■ Tekst do przeczytania ■
* * *

Reklama

Dzień z życia pielgrzyma

Bądź na bieżąco!

Zapisz się do newslettera

Ani mieszkańcy kieleckich Sadów, ani Malikowa nie pospali sobie w tamtą sobotę, 9 sierpnia. Czerwono-niebieska od św. Józefa „brzmiała” dźwięcznie i donośnie, czemu trudno się dziwić, bo forpoczta grupy to rozśpiewane „Józefowe kwiatki”. Maryjne „Godzinki” są dobre na początek dnia, skutecznie wprowadzają także w klimat pielgrzymki tych, którzy dołączyli w Kielcach (a było ich niemało). Nieco zdezorganizowana (trochę przez „nowych, a trochę przez nocleg w domu) grupa szybko nabiera rytmu zgodnego z gitarą i śpiewem ks. Piotra Klimczyka, przewodnika grupy. Agnieszka (życie za kierownicą) dołączyła w Kielcach, idzie po raz pierwszy. Nogi bolą już pod urzędem wojewódzkim, jak to będzie dalej...?! (było fantastycznie). Poranne powitania grup przed zakrętem na Malików - i już pierwszy postój, i poczęstunek w podziemiach nowo budowanego kościoła bł. Hiacynty i Franciszka. Jest łyk kawy, jest ciasto. Pora na szlak! Siostry Sługi Jezusa ze zgromadzenia niehabitowego opowiadają czerwono - niebieskim o historii, charyzmacie, pracy z dziewczętami - o celach, które przyświecają ich cichej posłudze. Może ziarno słów wypowiedzianych w Górkach Szczukowskich zakiełkuje w którymś młodym sercu?
W Szczukowicach nogi nie bolą jeszcze nic a nic (no, może trochę; „najważniejsze, żeby nie było bąbli’, mówi jeden z pielgrzymów, bp Kazimierz Gurda). Deszczyk sobie siąpi, ale mamy peleryny, karimaty i coś do zjedzenia w plecakach. A w oddali majaczą już wieże kościoła w Piekoszowie.
Pielgrzymi pierwsze kroki kierują do sanktuarium, aby pokłonić się Matce Bożej w pięknym piekoszowskim wizerunku. Ktoś leży krzyżem. Leży tak przed każdym ołtarzem. Młody mężczyzna każdy postój przy kościele, a więc także i ten, spędza na klęczkach. Oblegane konfesjonały - pątnicy wciąż korzystają z sakramentu pokuty. Grzegorz jeszcze się waha, pracuje nad rachunkiem sumienia z nieomal całego życia. Iwona i Kaśka, piętnastolatki, idą po raz pierwszy. Zmęczone, usnęły, przytulone do pustego konfesjonału.

* * *

■ Sekcja danych ■
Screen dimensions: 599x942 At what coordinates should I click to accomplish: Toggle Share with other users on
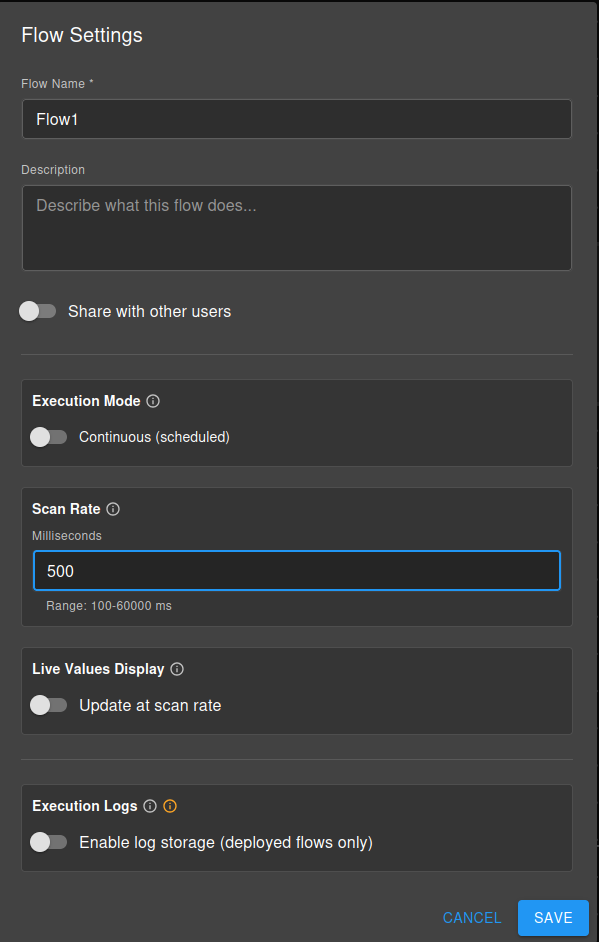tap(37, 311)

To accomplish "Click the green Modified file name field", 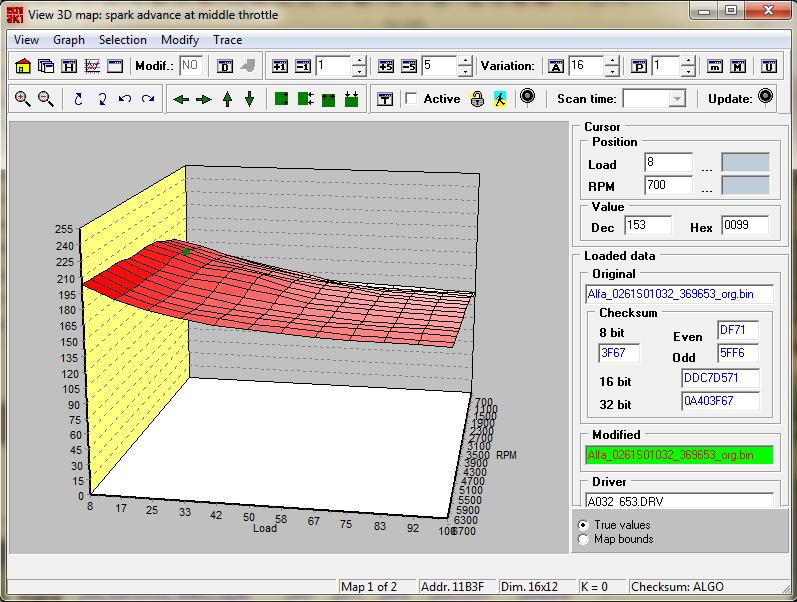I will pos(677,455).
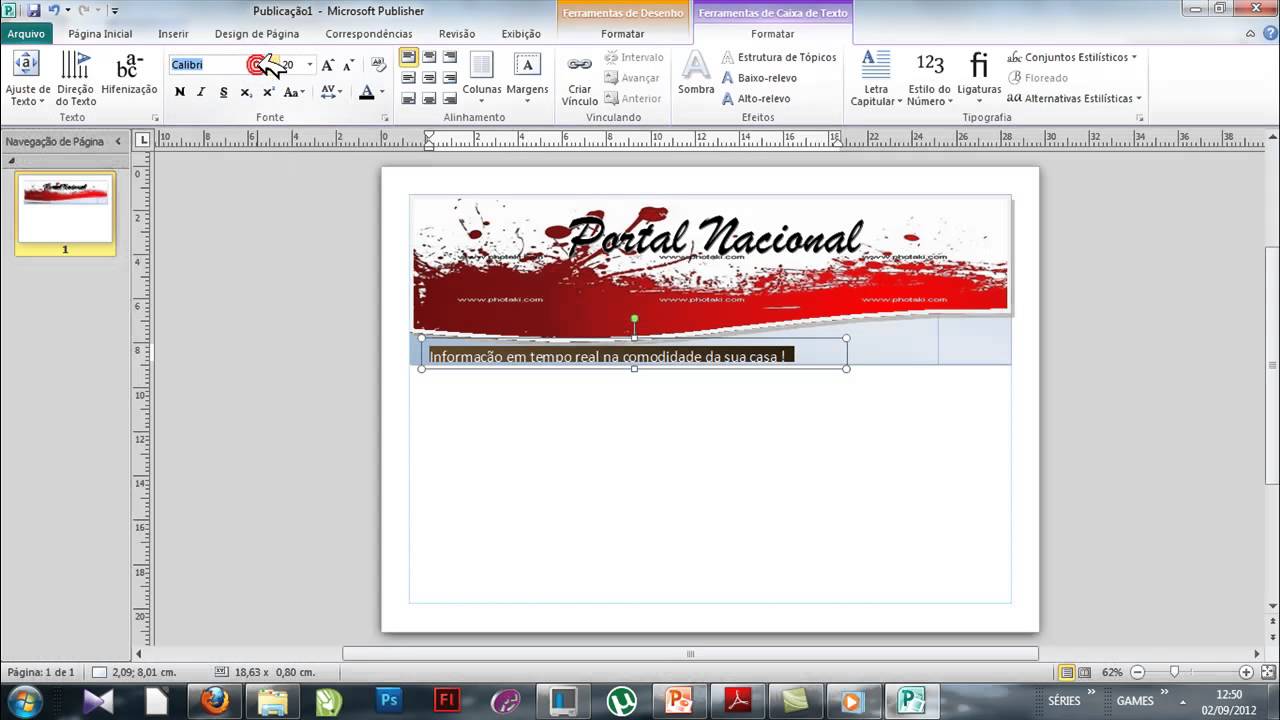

* * *

■ Zadania do wykonania ■
1) Wypisz wszystkie osoby, które tekst o pielgrzymce wymienia z imienia.
2) Poprowadź dalej tekst o dniu z życia pielgrzyma od miejsca, w którym się kończy.

■ Wyniki ćwiczeń ■
1)
- ks. Piotr Klimczyk
- Agnieszka
- bp Kazimierz Gurda
- Grzegorz
- Iwona
- Kaśka

2)
Bp Gurda celebruje Eucharystię. Mówi o świętości świątyni i jej miejscu w życiu człowieka; o tym, że Jezusa najpewniej i najskuteczniej odnajdziemy właśnie w kościele, w Piśmie Świętym interpretowanym przez Kościół katolicki...
Wczesne popołudnie, rozpadało się na dobre. Mokną pielgrzymi, flagi, udekorowane kwiatami krzyże, deszczem jest zaprawiona pielgrzymia zupa i pielgrzymi bigos, które hojnie przygotowały gospodynie z parafii. Ale jak jest deszcz, to nie ma upału, więc to nawet i lepiej. - Najświętsza Panienko, błagam o zachowanie trzeźwości w rodzinie..., o szczęśliwą operację wieloletniego pielgrzyma brata Jana..., w intencji córki, która wkrótce wstąpi w związek małżeński..., o więcej zrozumienia i przebaczenia..., dziękuję za miłość i zgodę... Piękne, głębokie intencje przesuwają się w strugach deszczu, przesuwają się paciorki różańca. Nogi, no cóż, bolą; wpadasz na kogoś, ktoś potrącił twój ciężki garb-plecak, ale to nic - bierzesz tubę, flagę, albo krzyż, trzymasz z innymi kabel do nagłośnienia. Takie zmęczenie boli mniej, takie zmęczenie niewymownie smakuje podczas Twojego różańca.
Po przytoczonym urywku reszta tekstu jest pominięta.